=== OPDRACHT ===
Schrijf alle rijen hieronder woordelijk over. Laat de afbeeldingen daarbij weg.

[Gegevens voor het aanwijzen in schermafbeeldingen en documenten]
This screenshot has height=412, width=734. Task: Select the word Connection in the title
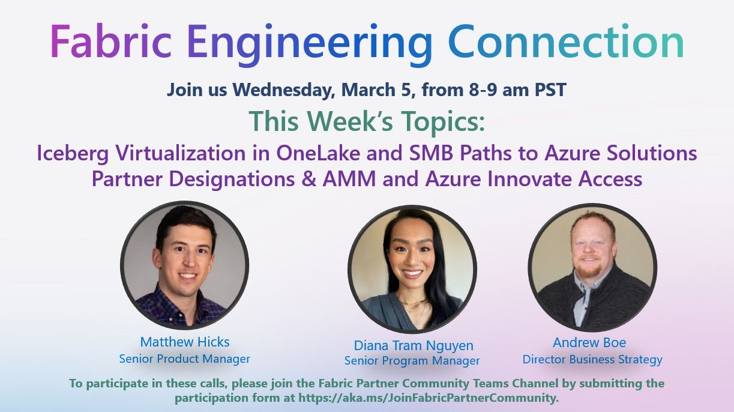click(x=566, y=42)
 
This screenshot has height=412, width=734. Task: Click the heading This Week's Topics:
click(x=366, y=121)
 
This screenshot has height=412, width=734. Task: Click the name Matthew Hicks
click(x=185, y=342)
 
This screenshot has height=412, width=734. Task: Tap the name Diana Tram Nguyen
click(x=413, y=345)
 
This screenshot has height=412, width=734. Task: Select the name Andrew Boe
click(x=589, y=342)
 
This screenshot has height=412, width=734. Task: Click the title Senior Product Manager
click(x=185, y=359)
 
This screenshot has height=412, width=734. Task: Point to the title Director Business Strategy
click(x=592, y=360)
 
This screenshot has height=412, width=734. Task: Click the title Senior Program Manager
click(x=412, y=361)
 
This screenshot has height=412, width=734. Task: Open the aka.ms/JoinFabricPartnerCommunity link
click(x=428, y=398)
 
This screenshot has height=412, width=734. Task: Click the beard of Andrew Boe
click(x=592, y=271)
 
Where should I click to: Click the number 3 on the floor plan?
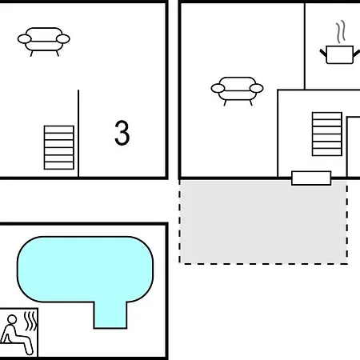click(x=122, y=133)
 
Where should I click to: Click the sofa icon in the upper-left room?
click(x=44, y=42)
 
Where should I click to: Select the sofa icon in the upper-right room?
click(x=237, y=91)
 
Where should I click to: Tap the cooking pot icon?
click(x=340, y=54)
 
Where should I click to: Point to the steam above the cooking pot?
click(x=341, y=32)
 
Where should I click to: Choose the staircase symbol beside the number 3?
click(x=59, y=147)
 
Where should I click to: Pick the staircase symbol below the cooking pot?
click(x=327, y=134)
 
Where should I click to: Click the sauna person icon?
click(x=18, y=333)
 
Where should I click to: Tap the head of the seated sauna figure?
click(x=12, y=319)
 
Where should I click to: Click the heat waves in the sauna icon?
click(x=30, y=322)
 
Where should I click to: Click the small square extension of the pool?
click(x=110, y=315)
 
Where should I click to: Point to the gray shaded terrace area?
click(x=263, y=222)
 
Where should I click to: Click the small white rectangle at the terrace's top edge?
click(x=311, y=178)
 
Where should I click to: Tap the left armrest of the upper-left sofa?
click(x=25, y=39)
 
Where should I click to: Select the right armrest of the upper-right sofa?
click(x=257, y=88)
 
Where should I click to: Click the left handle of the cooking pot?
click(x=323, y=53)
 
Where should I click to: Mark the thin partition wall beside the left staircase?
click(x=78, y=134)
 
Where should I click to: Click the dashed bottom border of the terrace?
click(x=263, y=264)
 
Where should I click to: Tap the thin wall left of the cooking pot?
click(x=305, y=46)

=== SCHRIFTELIJK ANTWOORD ===
This screenshot has height=412, width=734. Task: Select the word Connection in the title
click(x=566, y=42)
 
This screenshot has height=412, width=734. Task: Click the heading This Week's Topics:
click(x=366, y=121)
 
This screenshot has height=412, width=734. Task: Click the name Matthew Hicks
click(x=185, y=342)
 
This screenshot has height=412, width=734. Task: Tap the name Diana Tram Nguyen
click(x=413, y=345)
 
This screenshot has height=412, width=734. Task: Select the name Andrew Boe
click(x=589, y=342)
 
This screenshot has height=412, width=734. Task: Click the title Senior Product Manager
click(x=185, y=359)
 
This screenshot has height=412, width=734. Task: Point to the title Director Business Strategy
click(x=592, y=360)
 
This screenshot has height=412, width=734. Task: Click the title Senior Program Manager
click(x=412, y=361)
 
This screenshot has height=412, width=734. Task: Open the aka.ms/JoinFabricPartnerCommunity link
click(x=428, y=398)
 
This screenshot has height=412, width=734. Task: Click the beard of Andrew Boe
click(x=592, y=271)
 
Where should I click to: Click the number 3 on the floor plan?
click(x=122, y=133)
 
Where should I click to: Click the sofa icon in the upper-left room?
click(x=44, y=42)
 
Where should I click to: Select the sofa icon in the upper-right room?
click(x=237, y=91)
 
Where should I click to: Tap the cooking pot icon?
click(x=340, y=54)
 
Where should I click to: Point to the steam above the cooking pot?
click(x=341, y=32)
 
Where should I click to: Choose the staircase symbol beside the number 3?
click(x=59, y=147)
 
Where should I click to: Pick the staircase symbol below the cooking pot?
click(x=327, y=134)
 
Where should I click to: Click the sauna person icon?
click(x=18, y=333)
 
Where should I click to: Tap the head of the seated sauna figure?
click(x=12, y=319)
 
Where should I click to: Click the heat waves in the sauna icon?
click(x=30, y=322)
 
Where should I click to: Click the small square extension of the pool?
click(x=110, y=315)
 
Where should I click to: Point to the gray shaded terrace area?
click(x=263, y=222)
 
Where should I click to: Click the small white rectangle at the terrace's top edge?
click(x=311, y=178)
 
Where should I click to: Tap the left armrest of the upper-left sofa?
click(x=25, y=39)
 
Where should I click to: Select the right armrest of the upper-right sofa?
click(x=257, y=88)
 
Where should I click to: Click the left handle of the cooking pot?
click(x=323, y=53)
 
Where should I click to: Mark the thin partition wall beside the left staircase?
click(x=78, y=134)
 
Where should I click to: Click the dashed bottom border of the terrace?
click(x=263, y=264)
 
Where should I click to: Tap the thin wall left of the cooking pot?
click(x=305, y=46)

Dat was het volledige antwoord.